Would you restate all the data that follows, word for word?

[Provided entries]

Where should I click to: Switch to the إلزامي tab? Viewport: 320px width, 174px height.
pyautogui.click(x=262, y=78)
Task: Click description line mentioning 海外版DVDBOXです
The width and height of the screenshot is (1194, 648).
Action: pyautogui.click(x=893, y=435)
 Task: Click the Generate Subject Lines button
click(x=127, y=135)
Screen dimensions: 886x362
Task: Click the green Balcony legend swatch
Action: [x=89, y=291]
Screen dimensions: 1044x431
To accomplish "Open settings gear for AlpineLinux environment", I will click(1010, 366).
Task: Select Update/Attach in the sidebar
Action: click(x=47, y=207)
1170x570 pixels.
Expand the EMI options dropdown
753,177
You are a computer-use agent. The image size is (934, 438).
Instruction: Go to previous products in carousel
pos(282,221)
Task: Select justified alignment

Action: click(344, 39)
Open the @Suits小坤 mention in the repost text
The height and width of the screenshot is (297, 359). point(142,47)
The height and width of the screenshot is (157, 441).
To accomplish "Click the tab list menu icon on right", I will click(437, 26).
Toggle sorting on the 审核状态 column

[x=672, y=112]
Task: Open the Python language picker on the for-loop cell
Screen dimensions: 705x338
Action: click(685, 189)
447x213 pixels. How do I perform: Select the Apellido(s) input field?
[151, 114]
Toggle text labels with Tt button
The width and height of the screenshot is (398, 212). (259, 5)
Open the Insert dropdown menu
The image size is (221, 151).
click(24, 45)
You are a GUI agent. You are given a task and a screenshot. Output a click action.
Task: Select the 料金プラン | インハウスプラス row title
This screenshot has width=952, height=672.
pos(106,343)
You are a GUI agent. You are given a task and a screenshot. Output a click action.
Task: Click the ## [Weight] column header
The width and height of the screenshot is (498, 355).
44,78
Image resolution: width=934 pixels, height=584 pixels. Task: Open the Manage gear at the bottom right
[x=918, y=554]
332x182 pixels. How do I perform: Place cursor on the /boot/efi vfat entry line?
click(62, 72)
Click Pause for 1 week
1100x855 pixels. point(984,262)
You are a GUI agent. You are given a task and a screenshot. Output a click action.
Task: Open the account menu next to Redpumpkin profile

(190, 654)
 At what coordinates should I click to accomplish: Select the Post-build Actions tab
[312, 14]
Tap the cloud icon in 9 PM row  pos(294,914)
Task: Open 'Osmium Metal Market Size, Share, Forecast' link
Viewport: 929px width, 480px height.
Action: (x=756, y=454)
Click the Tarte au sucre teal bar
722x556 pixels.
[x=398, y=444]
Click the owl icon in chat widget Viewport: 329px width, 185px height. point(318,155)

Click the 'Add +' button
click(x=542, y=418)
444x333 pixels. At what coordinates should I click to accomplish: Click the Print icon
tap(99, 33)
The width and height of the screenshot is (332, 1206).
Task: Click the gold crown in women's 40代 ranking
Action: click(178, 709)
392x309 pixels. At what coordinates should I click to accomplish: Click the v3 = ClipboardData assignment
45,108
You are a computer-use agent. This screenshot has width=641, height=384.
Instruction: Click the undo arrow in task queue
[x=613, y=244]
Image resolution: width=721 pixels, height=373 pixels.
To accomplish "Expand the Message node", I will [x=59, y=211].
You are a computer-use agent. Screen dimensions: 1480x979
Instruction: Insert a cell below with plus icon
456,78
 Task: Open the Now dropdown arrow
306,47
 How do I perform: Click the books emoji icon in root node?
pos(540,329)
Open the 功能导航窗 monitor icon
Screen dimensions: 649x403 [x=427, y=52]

[/Provided entries]

• _Written reply_
Where should I click to: Switch to the إلزامي tab? Viewport: 320px width, 174px height.
pyautogui.click(x=262, y=78)
Task: Click description line mentioning 海外版DVDBOXです
The width and height of the screenshot is (1194, 648).
Action: pyautogui.click(x=893, y=435)
 Task: Click the Generate Subject Lines button
click(x=127, y=135)
Screen dimensions: 886x362
Task: Click the green Balcony legend swatch
Action: [x=89, y=291]
Screen dimensions: 1044x431
To accomplish "Open settings gear for AlpineLinux environment", I will click(1010, 366).
Task: Select Update/Attach in the sidebar
Action: click(x=47, y=207)
1170x570 pixels.
Expand the EMI options dropdown
753,177
You are a computer-use agent. The image size is (934, 438).
Instruction: Go to previous products in carousel
pos(282,221)
Task: Select justified alignment

Action: click(344, 39)
Open the @Suits小坤 mention in the repost text
The height and width of the screenshot is (297, 359). point(142,47)
The height and width of the screenshot is (157, 441).
To accomplish "Click the tab list menu icon on right", I will click(437, 26).
Toggle sorting on the 审核状态 column

[x=672, y=112]
Task: Open the Python language picker on the for-loop cell
Screen dimensions: 705x338
Action: click(685, 189)
447x213 pixels. How do I perform: Select the Apellido(s) input field?
[151, 114]
Toggle text labels with Tt button
The width and height of the screenshot is (398, 212). (259, 5)
Open the Insert dropdown menu
The image size is (221, 151).
click(24, 45)
You are a GUI agent. You are given a task and a screenshot. Output a click action.
Task: Select the 料金プラン | インハウスプラス row title
This screenshot has width=952, height=672.
pos(106,343)
You are a GUI agent. You are given a task and a screenshot. Output a click action.
Task: Click the ## [Weight] column header
The width and height of the screenshot is (498, 355).
44,78
Image resolution: width=934 pixels, height=584 pixels. Task: Open the Manage gear at the bottom right
[x=918, y=554]
332x182 pixels. How do I perform: Place cursor on the /boot/efi vfat entry line?
click(62, 72)
Click Pause for 1 week
1100x855 pixels. point(984,262)
You are a GUI agent. You are given a task and a screenshot. Output a click action.
Task: Open the account menu next to Redpumpkin profile

(190, 654)
 At what coordinates should I click to accomplish: Select the Post-build Actions tab
[312, 14]
Tap the cloud icon in 9 PM row  pos(294,914)
Task: Open 'Osmium Metal Market Size, Share, Forecast' link
Viewport: 929px width, 480px height.
Action: (x=756, y=454)
Click the Tarte au sucre teal bar
722x556 pixels.
[x=398, y=444]
Click the owl icon in chat widget Viewport: 329px width, 185px height. point(318,155)

Click the 'Add +' button
click(x=542, y=418)
444x333 pixels. At what coordinates should I click to accomplish: Click the Print icon
tap(99, 33)
The width and height of the screenshot is (332, 1206).
Task: Click the gold crown in women's 40代 ranking
Action: click(178, 709)
392x309 pixels. At what coordinates should I click to accomplish: Click the v3 = ClipboardData assignment
45,108
You are a computer-use agent. This screenshot has width=641, height=384.
Instruction: Click the undo arrow in task queue
[x=613, y=244]
Image resolution: width=721 pixels, height=373 pixels.
To accomplish "Expand the Message node", I will [x=59, y=211].
You are a computer-use agent. Screen dimensions: 1480x979
Instruction: Insert a cell below with plus icon
456,78
 Task: Open the Now dropdown arrow
306,47
 How do I perform: Click the books emoji icon in root node?
pos(540,329)
Open the 功能导航窗 monitor icon
Screen dimensions: 649x403 [x=427, y=52]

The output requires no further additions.